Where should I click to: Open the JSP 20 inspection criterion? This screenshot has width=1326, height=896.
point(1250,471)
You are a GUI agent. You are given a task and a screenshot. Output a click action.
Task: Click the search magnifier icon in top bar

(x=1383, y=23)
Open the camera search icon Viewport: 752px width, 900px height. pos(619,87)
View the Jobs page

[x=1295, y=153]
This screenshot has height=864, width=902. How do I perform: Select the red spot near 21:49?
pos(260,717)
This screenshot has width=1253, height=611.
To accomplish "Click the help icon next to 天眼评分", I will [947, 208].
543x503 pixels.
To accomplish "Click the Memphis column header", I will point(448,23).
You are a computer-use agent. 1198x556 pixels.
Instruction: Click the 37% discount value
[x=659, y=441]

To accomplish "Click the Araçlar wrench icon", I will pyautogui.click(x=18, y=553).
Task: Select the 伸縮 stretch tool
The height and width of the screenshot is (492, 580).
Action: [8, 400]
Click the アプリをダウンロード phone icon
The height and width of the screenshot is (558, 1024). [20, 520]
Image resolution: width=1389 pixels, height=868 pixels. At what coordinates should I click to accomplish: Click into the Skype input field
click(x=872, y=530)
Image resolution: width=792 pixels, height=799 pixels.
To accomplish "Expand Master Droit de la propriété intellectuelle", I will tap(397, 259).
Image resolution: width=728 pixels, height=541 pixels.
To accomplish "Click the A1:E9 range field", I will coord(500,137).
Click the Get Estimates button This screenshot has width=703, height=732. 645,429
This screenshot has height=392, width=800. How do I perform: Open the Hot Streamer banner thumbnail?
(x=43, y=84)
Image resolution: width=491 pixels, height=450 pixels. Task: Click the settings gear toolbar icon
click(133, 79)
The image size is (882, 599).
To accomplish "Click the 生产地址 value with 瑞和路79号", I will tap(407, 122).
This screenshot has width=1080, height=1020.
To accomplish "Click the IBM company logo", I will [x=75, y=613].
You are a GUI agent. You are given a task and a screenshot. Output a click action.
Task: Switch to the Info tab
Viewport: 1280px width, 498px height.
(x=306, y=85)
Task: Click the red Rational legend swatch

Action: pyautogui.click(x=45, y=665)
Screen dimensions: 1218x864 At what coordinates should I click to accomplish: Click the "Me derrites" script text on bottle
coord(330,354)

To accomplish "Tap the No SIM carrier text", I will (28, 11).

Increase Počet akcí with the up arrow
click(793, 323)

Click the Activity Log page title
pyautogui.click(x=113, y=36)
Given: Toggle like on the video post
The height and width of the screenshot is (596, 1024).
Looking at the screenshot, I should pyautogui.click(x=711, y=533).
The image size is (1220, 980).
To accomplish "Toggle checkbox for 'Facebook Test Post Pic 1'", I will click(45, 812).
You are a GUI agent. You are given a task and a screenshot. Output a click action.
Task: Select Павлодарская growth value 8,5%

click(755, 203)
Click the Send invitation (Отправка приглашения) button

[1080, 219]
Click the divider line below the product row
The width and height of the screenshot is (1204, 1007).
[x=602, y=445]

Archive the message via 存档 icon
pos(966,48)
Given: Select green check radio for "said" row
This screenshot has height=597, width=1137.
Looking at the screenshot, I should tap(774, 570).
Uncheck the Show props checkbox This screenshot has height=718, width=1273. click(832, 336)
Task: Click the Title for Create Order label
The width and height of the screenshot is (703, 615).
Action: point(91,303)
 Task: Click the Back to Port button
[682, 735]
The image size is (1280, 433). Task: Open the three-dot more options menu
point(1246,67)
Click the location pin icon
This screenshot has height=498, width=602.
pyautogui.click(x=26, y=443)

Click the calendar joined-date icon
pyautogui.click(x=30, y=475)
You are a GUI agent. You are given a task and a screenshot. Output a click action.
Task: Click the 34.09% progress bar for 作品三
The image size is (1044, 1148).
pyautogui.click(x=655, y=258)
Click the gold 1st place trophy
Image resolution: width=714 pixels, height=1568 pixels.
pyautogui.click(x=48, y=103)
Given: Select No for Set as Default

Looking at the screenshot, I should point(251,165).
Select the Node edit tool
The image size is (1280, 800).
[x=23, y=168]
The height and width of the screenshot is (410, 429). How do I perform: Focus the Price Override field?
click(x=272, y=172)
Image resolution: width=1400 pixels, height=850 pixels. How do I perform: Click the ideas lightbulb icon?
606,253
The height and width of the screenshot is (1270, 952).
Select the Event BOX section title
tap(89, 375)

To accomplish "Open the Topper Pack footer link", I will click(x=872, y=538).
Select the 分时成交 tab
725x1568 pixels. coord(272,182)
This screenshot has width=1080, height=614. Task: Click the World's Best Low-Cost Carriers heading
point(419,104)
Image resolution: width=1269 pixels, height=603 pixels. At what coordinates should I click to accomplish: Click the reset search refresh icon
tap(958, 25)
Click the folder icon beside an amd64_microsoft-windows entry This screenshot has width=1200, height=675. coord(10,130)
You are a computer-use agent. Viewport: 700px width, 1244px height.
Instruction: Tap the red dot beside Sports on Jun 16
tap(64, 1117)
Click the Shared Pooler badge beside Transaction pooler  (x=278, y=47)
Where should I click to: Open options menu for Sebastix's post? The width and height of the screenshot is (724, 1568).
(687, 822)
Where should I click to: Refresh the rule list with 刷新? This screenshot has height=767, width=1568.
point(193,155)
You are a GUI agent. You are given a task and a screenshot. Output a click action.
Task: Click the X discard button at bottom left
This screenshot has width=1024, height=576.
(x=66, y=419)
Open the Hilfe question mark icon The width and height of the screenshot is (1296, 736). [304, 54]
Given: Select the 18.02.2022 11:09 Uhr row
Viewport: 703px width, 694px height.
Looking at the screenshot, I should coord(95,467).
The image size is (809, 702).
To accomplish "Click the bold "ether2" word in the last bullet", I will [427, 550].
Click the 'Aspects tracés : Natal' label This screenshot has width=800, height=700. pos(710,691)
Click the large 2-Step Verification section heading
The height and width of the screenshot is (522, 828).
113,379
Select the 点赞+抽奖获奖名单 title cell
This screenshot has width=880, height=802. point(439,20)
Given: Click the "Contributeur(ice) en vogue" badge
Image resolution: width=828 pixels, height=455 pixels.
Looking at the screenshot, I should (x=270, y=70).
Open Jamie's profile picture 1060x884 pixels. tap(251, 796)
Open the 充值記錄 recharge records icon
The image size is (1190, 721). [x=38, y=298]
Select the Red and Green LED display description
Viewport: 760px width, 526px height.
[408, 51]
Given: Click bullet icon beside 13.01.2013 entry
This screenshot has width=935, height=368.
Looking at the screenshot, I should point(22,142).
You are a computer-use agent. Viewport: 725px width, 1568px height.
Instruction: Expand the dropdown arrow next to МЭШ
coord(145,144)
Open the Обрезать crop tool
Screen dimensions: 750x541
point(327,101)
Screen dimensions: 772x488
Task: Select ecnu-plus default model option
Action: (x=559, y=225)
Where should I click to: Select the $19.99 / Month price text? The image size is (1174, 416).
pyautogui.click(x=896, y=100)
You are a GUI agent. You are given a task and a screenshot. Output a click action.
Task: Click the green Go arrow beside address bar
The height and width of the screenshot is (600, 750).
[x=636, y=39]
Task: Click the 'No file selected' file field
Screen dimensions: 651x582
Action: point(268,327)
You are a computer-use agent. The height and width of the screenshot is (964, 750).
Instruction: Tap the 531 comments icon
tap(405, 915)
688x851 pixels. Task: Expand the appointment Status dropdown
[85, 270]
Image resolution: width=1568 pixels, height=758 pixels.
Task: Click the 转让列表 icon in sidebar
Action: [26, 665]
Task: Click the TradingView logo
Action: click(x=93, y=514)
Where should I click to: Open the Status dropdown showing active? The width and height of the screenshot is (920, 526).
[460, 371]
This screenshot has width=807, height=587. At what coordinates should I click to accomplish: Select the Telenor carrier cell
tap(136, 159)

************

Activity
Send back all of the entries exactly, with nothing missing.

Answer to this problem
Where should I click to: Open the JSP 20 inspection criterion? This screenshot has width=1326, height=896.
point(1250,471)
You are a GUI agent. You are given a task and a screenshot. Output a click action.
Task: Click the search magnifier icon in top bar

(x=1383, y=23)
Open the camera search icon Viewport: 752px width, 900px height. pos(619,87)
View the Jobs page

[x=1295, y=153]
This screenshot has height=864, width=902. How do I perform: Select the red spot near 21:49?
pos(260,717)
This screenshot has width=1253, height=611.
To accomplish "Click the help icon next to 天眼评分", I will [947, 208].
543x503 pixels.
To accomplish "Click the Memphis column header", I will point(448,23).
You are a computer-use agent. 1198x556 pixels.
Instruction: Click the 37% discount value
[x=659, y=441]

To accomplish "Click the Araçlar wrench icon", I will pyautogui.click(x=18, y=553).
Task: Select the 伸縮 stretch tool
The height and width of the screenshot is (492, 580).
Action: [8, 400]
Click the アプリをダウンロード phone icon
The height and width of the screenshot is (558, 1024). [20, 520]
Image resolution: width=1389 pixels, height=868 pixels. At what coordinates should I click to accomplish: Click into the Skype input field
click(x=872, y=530)
Image resolution: width=792 pixels, height=799 pixels.
To accomplish "Expand Master Droit de la propriété intellectuelle", I will tap(397, 259).
Image resolution: width=728 pixels, height=541 pixels.
To accomplish "Click the A1:E9 range field", I will coord(500,137).
Click the Get Estimates button This screenshot has width=703, height=732. 645,429
This screenshot has height=392, width=800. How do I perform: Open the Hot Streamer banner thumbnail?
(x=43, y=84)
Image resolution: width=491 pixels, height=450 pixels. Task: Click the settings gear toolbar icon
click(133, 79)
The image size is (882, 599).
To accomplish "Click the 生产地址 value with 瑞和路79号", I will tap(407, 122).
This screenshot has width=1080, height=1020.
To accomplish "Click the IBM company logo", I will [x=75, y=613].
You are a GUI agent. You are given a task and a screenshot. Output a click action.
Task: Switch to the Info tab
Viewport: 1280px width, 498px height.
(x=306, y=85)
Task: Click the red Rational legend swatch

Action: pyautogui.click(x=45, y=665)
Screen dimensions: 1218x864 At what coordinates should I click to accomplish: Click the "Me derrites" script text on bottle
coord(330,354)

To accomplish "Tap the No SIM carrier text", I will (28, 11).

Increase Počet akcí with the up arrow
click(793, 323)

Click the Activity Log page title
pyautogui.click(x=113, y=36)
Given: Toggle like on the video post
The height and width of the screenshot is (596, 1024).
Looking at the screenshot, I should pyautogui.click(x=711, y=533).
The image size is (1220, 980).
To accomplish "Toggle checkbox for 'Facebook Test Post Pic 1'", I will click(45, 812).
You are a GUI agent. You are given a task and a screenshot. Output a click action.
Task: Select Павлодарская growth value 8,5%

click(755, 203)
Click the Send invitation (Отправка приглашения) button

[1080, 219]
Click the divider line below the product row
The width and height of the screenshot is (1204, 1007).
[x=602, y=445]

Archive the message via 存档 icon
pos(966,48)
Given: Select green check radio for "said" row
This screenshot has height=597, width=1137.
Looking at the screenshot, I should tap(774, 570).
Uncheck the Show props checkbox This screenshot has height=718, width=1273. click(832, 336)
Task: Click the Title for Create Order label
The width and height of the screenshot is (703, 615).
Action: point(91,303)
 Task: Click the Back to Port button
[682, 735]
The image size is (1280, 433). Task: Open the three-dot more options menu
point(1246,67)
Click the location pin icon
This screenshot has height=498, width=602.
pyautogui.click(x=26, y=443)

Click the calendar joined-date icon
pyautogui.click(x=30, y=475)
You are a GUI agent. You are given a task and a screenshot. Output a click action.
Task: Click the 34.09% progress bar for 作品三
The image size is (1044, 1148).
pyautogui.click(x=655, y=258)
Click the gold 1st place trophy
Image resolution: width=714 pixels, height=1568 pixels.
pyautogui.click(x=48, y=103)
Given: Select No for Set as Default

Looking at the screenshot, I should point(251,165).
Select the Node edit tool
The image size is (1280, 800).
[x=23, y=168]
The height and width of the screenshot is (410, 429). How do I perform: Focus the Price Override field?
click(x=272, y=172)
Image resolution: width=1400 pixels, height=850 pixels. How do I perform: Click the ideas lightbulb icon?
606,253
The height and width of the screenshot is (1270, 952).
Select the Event BOX section title
tap(89, 375)

To accomplish "Open the Topper Pack footer link", I will click(x=872, y=538).
Select the 分时成交 tab
725x1568 pixels. coord(272,182)
This screenshot has width=1080, height=614. Task: Click the World's Best Low-Cost Carriers heading
point(419,104)
Image resolution: width=1269 pixels, height=603 pixels. At what coordinates should I click to accomplish: Click the reset search refresh icon
tap(958, 25)
Click the folder icon beside an amd64_microsoft-windows entry This screenshot has width=1200, height=675. coord(10,130)
You are a computer-use agent. Viewport: 700px width, 1244px height.
Instruction: Tap the red dot beside Sports on Jun 16
tap(64, 1117)
Click the Shared Pooler badge beside Transaction pooler  (x=278, y=47)
Where should I click to: Open options menu for Sebastix's post? The width and height of the screenshot is (724, 1568).
(687, 822)
Where should I click to: Refresh the rule list with 刷新? This screenshot has height=767, width=1568.
point(193,155)
You are a GUI agent. You are given a task and a screenshot. Output a click action.
Task: Click the X discard button at bottom left
This screenshot has width=1024, height=576.
(x=66, y=419)
Open the Hilfe question mark icon The width and height of the screenshot is (1296, 736). [304, 54]
Given: Select the 18.02.2022 11:09 Uhr row
Viewport: 703px width, 694px height.
Looking at the screenshot, I should coord(95,467).
The image size is (809, 702).
To accomplish "Click the bold "ether2" word in the last bullet", I will [427, 550].
Click the 'Aspects tracés : Natal' label This screenshot has width=800, height=700. pos(710,691)
Click the large 2-Step Verification section heading
The height and width of the screenshot is (522, 828).
113,379
Select the 点赞+抽奖获奖名单 title cell
This screenshot has width=880, height=802. point(439,20)
Given: Click the "Contributeur(ice) en vogue" badge
Image resolution: width=828 pixels, height=455 pixels.
Looking at the screenshot, I should (x=270, y=70).
Open Jamie's profile picture 1060x884 pixels. tap(251, 796)
Open the 充值記錄 recharge records icon
The image size is (1190, 721). [x=38, y=298]
Select the Red and Green LED display description
Viewport: 760px width, 526px height.
[408, 51]
Given: Click bullet icon beside 13.01.2013 entry
This screenshot has width=935, height=368.
Looking at the screenshot, I should point(22,142).
You are a computer-use agent. Viewport: 725px width, 1568px height.
Instruction: Expand the dropdown arrow next to МЭШ
coord(145,144)
Open the Обрезать crop tool
Screen dimensions: 750x541
point(327,101)
Screen dimensions: 772x488
Task: Select ecnu-plus default model option
Action: (x=559, y=225)
Where should I click to: Select the $19.99 / Month price text? The image size is (1174, 416).
pyautogui.click(x=896, y=100)
You are a GUI agent. You are given a task and a screenshot. Output a click action.
Task: Click the green Go arrow beside address bar
The height and width of the screenshot is (600, 750).
[x=636, y=39]
Task: Click the 'No file selected' file field
Screen dimensions: 651x582
Action: point(268,327)
You are a computer-use agent. The height and width of the screenshot is (964, 750).
Instruction: Tap the 531 comments icon
tap(405, 915)
688x851 pixels. Task: Expand the appointment Status dropdown
[85, 270]
Image resolution: width=1568 pixels, height=758 pixels.
Task: Click the 转让列表 icon in sidebar
Action: [26, 665]
Task: Click the TradingView logo
Action: click(x=93, y=514)
Where should I click to: Open the Status dropdown showing active? The width and height of the screenshot is (920, 526).
[460, 371]
This screenshot has width=807, height=587. At what coordinates should I click to accomplish: Select the Telenor carrier cell
tap(136, 159)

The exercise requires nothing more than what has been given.